◆ Task
Further down are entries; set down exactly and only the lines from the one with "Screen dimensions: 1568x663" up to and including the one with "Click the Find out more on text", dropping each picture.

Stored data entries
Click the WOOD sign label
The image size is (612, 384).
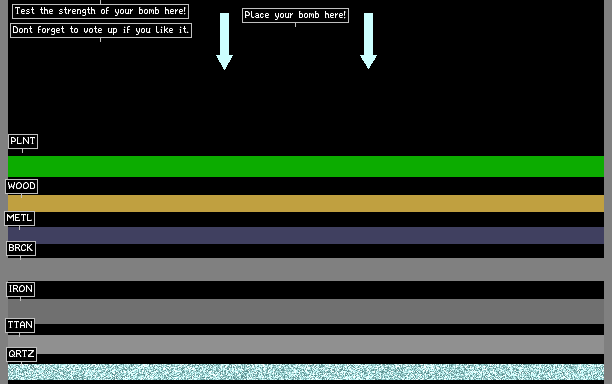(21, 186)
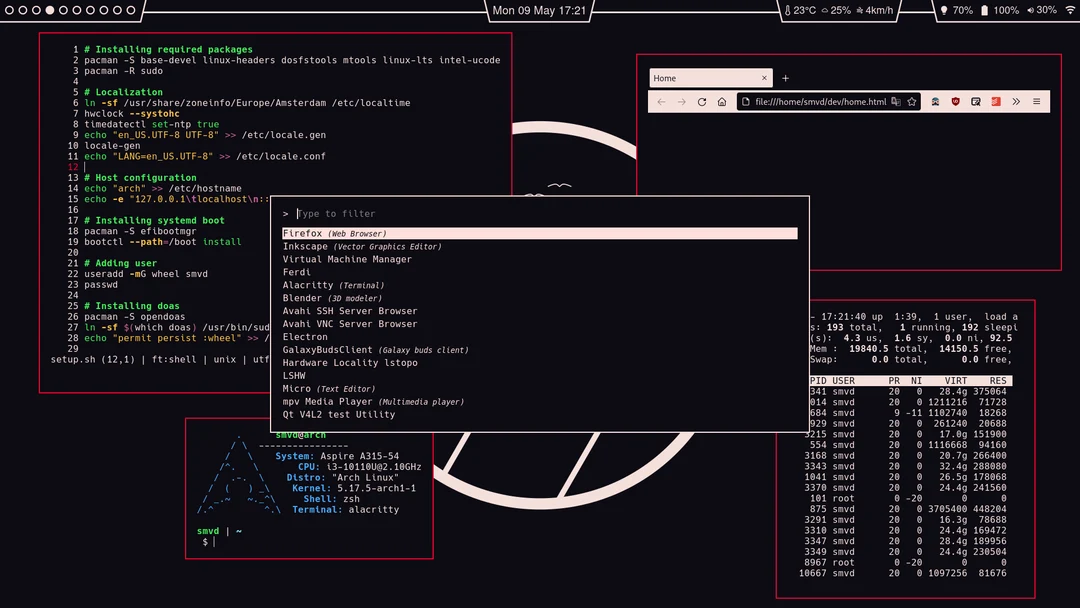Switch to the Home tab
Image resolution: width=1080 pixels, height=608 pixels.
(x=700, y=78)

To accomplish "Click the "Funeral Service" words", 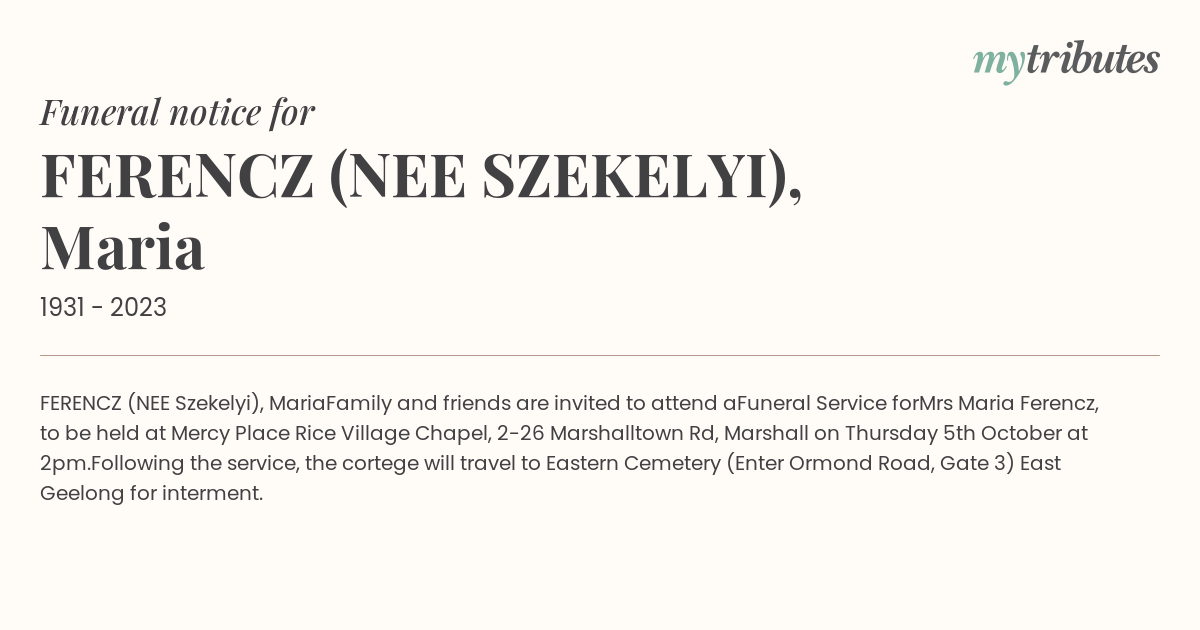I will coord(813,404).
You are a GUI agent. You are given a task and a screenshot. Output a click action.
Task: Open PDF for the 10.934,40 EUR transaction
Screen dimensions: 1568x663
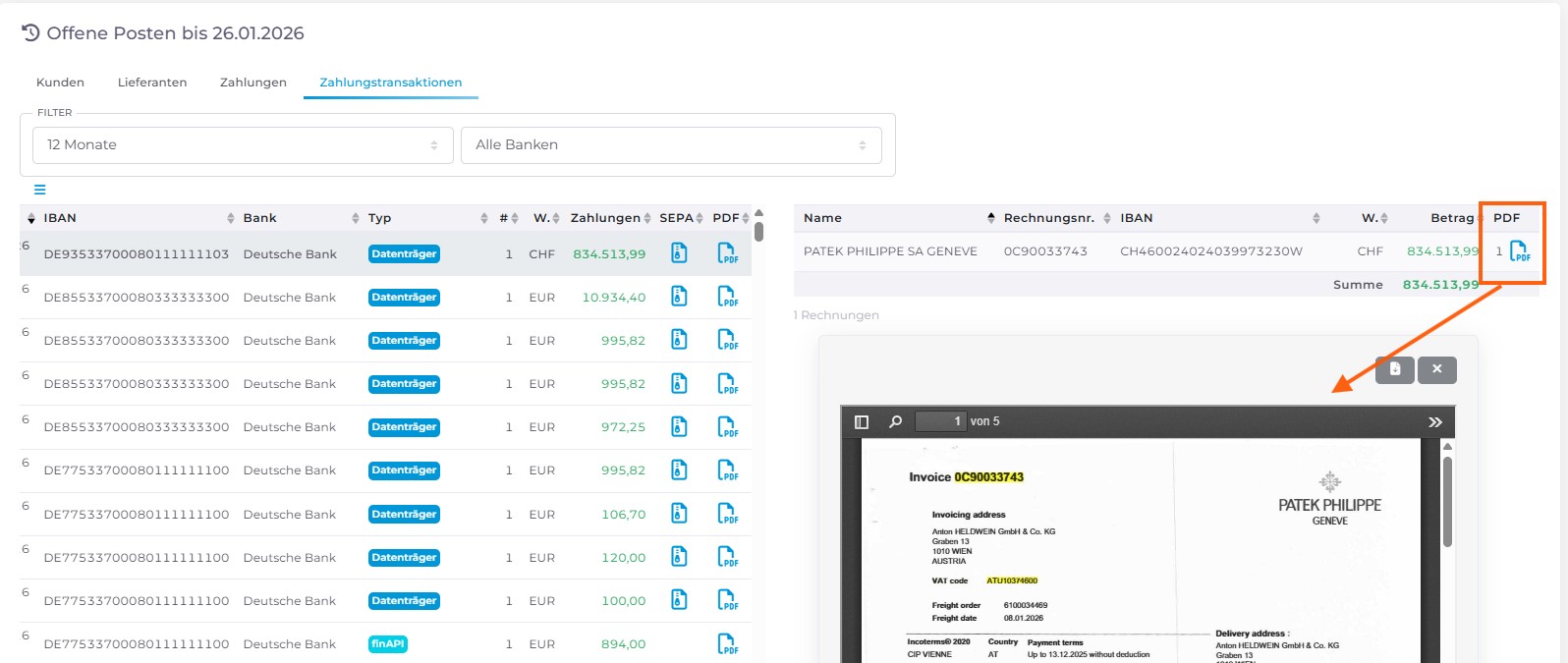coord(727,297)
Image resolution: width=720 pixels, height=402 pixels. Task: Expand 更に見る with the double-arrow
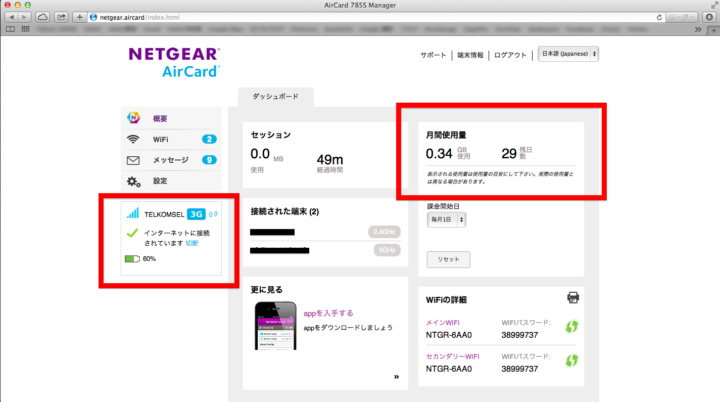click(x=396, y=377)
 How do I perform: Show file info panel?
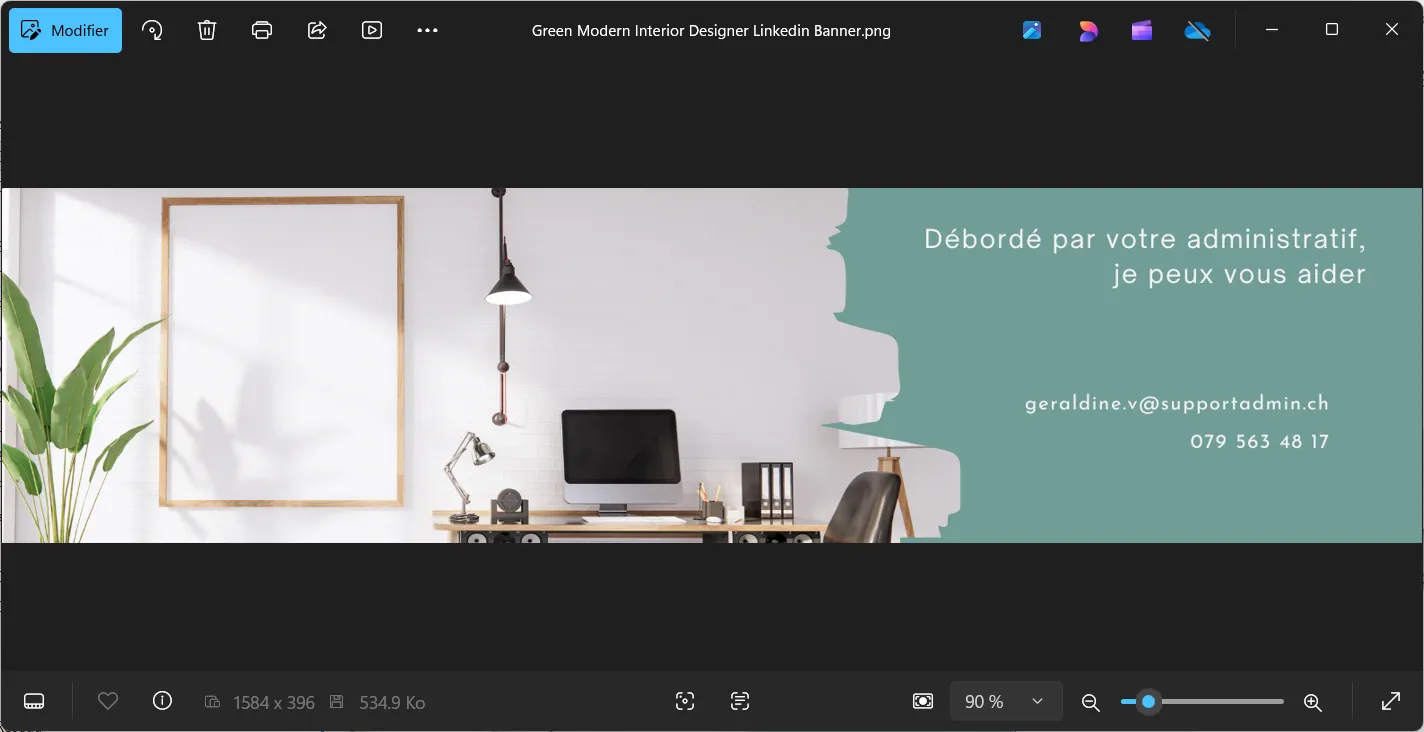(162, 701)
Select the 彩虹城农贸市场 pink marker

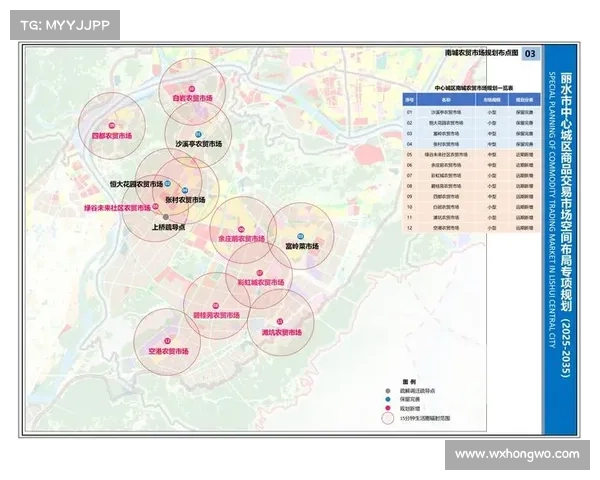[x=259, y=273]
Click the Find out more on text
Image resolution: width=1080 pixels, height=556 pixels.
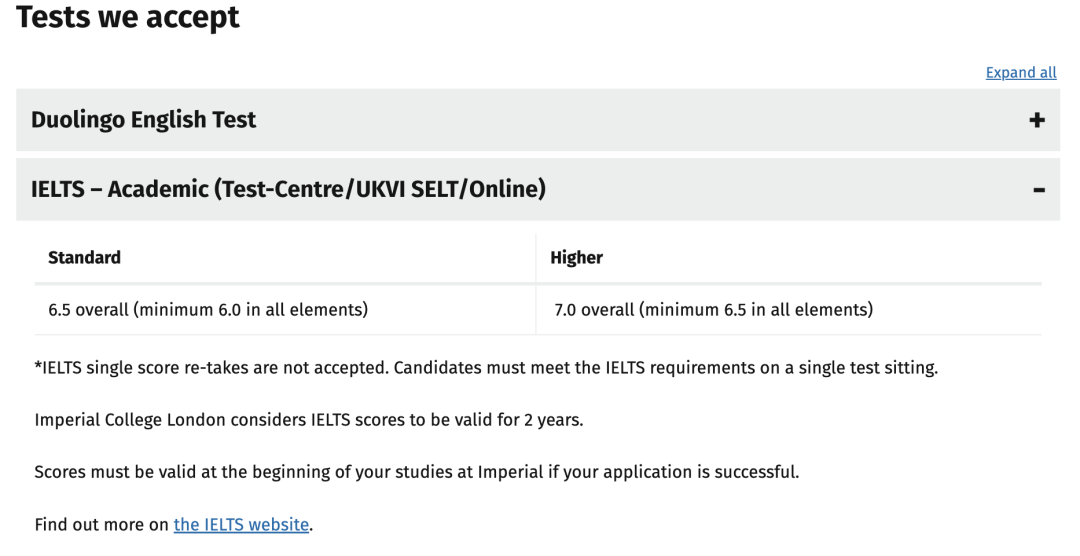pos(101,524)
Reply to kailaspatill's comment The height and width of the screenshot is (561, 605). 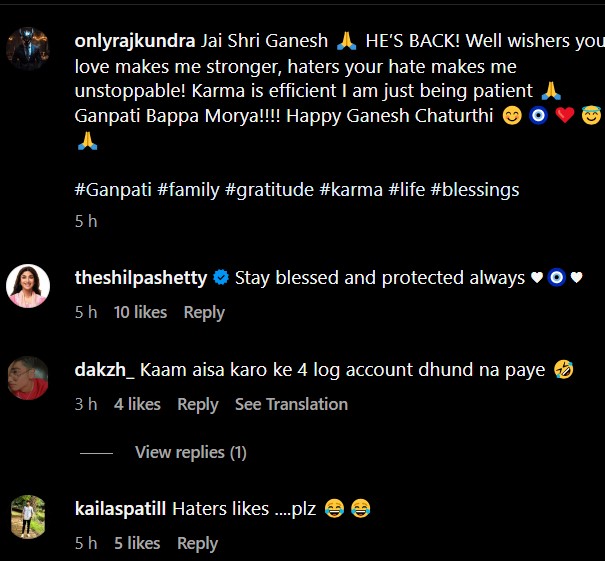197,543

◆ Expected answer
Screen dimensions: 1568x663
coord(727,297)
Image resolution: width=720 pixels, height=402 pixels. Task: Expand 更に見る with the double-arrow
click(x=396, y=377)
 How do I perform: Show file info panel?
(162, 701)
Select the 彩虹城农贸市场 pink marker

[x=259, y=273]
Click the Find out more on text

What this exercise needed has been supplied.